Problem details:
Lines from the one containing "Given: Restart audit with refresh icon" to the end of the records, both ends included and exactly as written, are the whole answer, and no pictures go in it.

START Input material

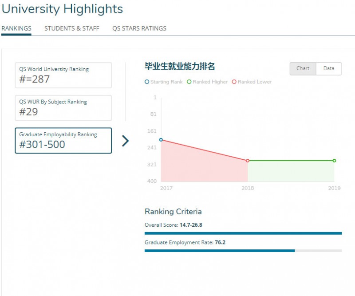Click the 2018 axis label
This screenshot has width=355, height=296.
(248, 188)
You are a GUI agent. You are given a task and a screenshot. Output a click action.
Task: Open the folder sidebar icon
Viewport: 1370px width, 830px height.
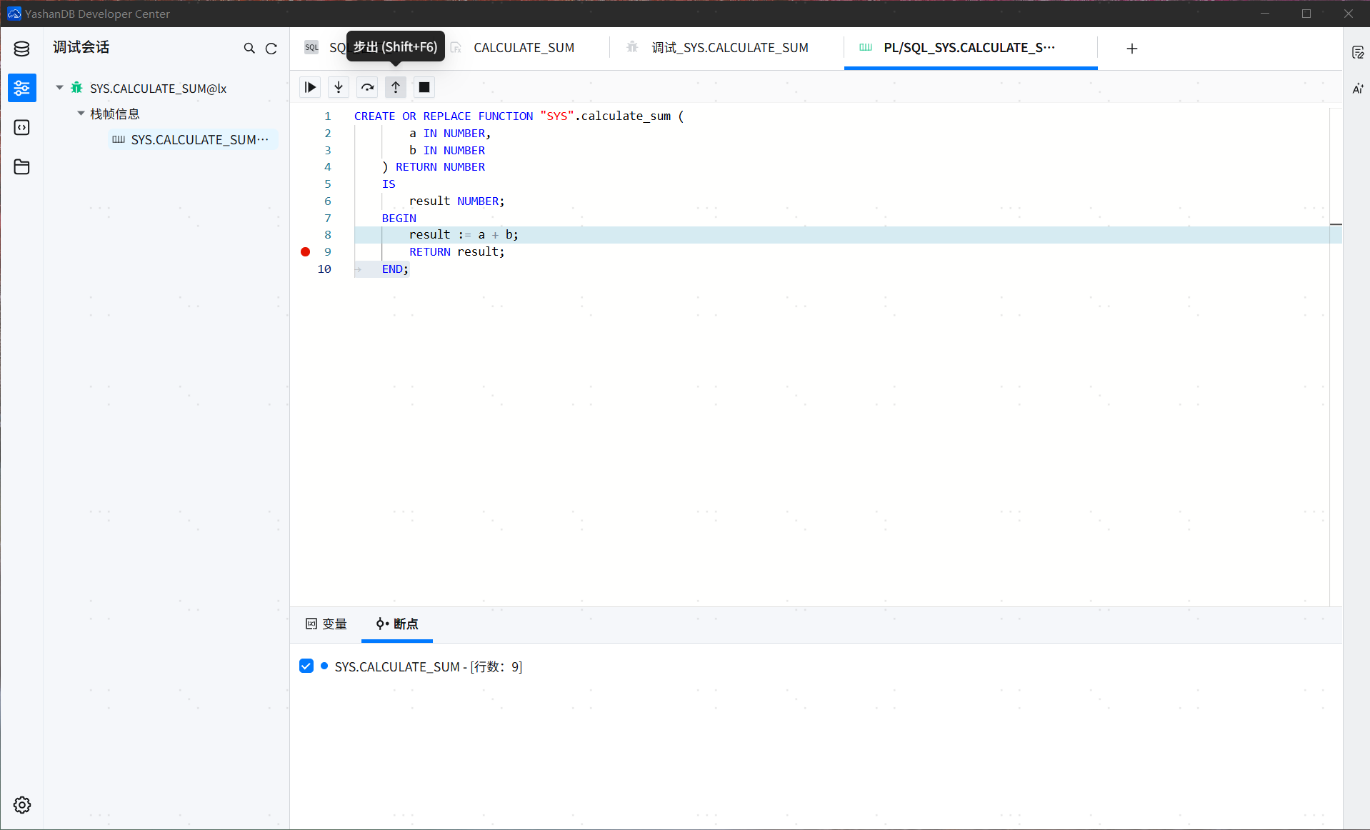pyautogui.click(x=21, y=166)
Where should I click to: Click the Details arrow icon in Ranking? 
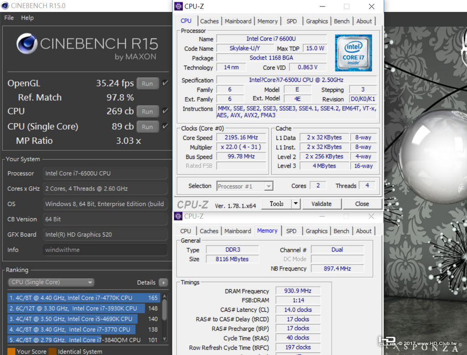pyautogui.click(x=163, y=282)
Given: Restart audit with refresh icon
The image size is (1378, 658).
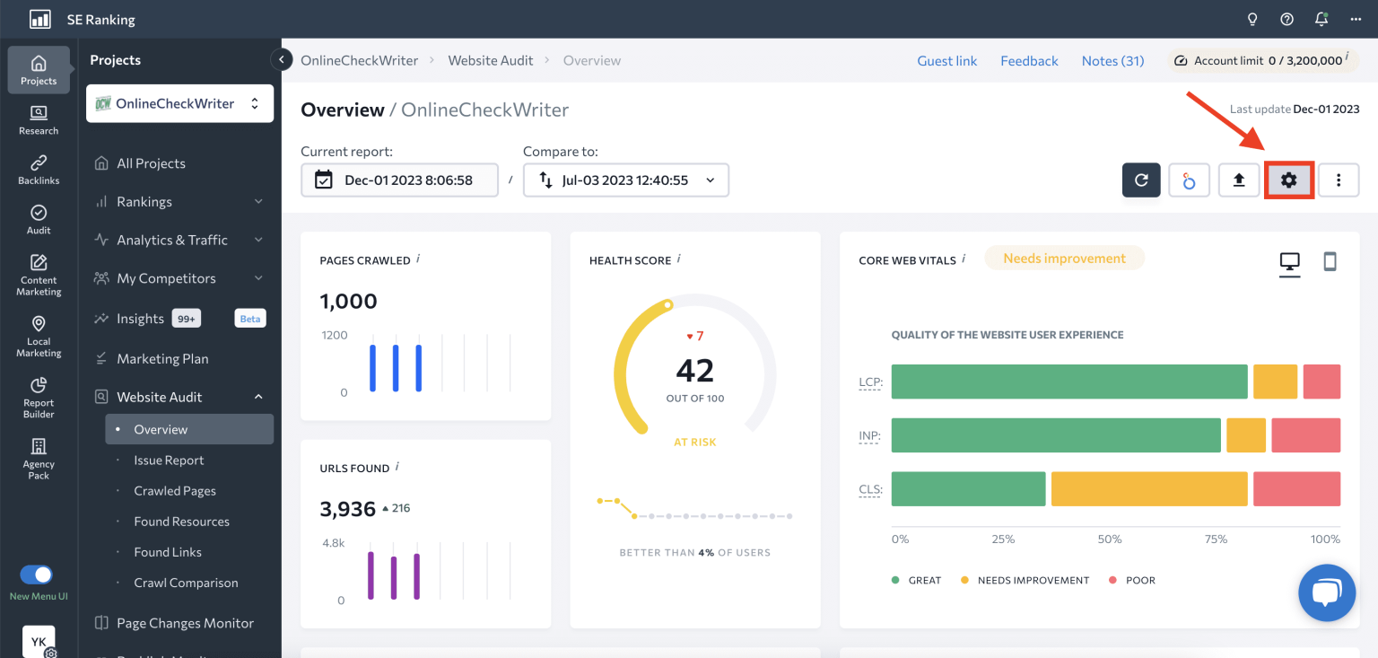Looking at the screenshot, I should [1141, 180].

END Input material

Response to the exercise:
Given: Restart audit with refresh icon
The image size is (1378, 658).
Looking at the screenshot, I should [1141, 180].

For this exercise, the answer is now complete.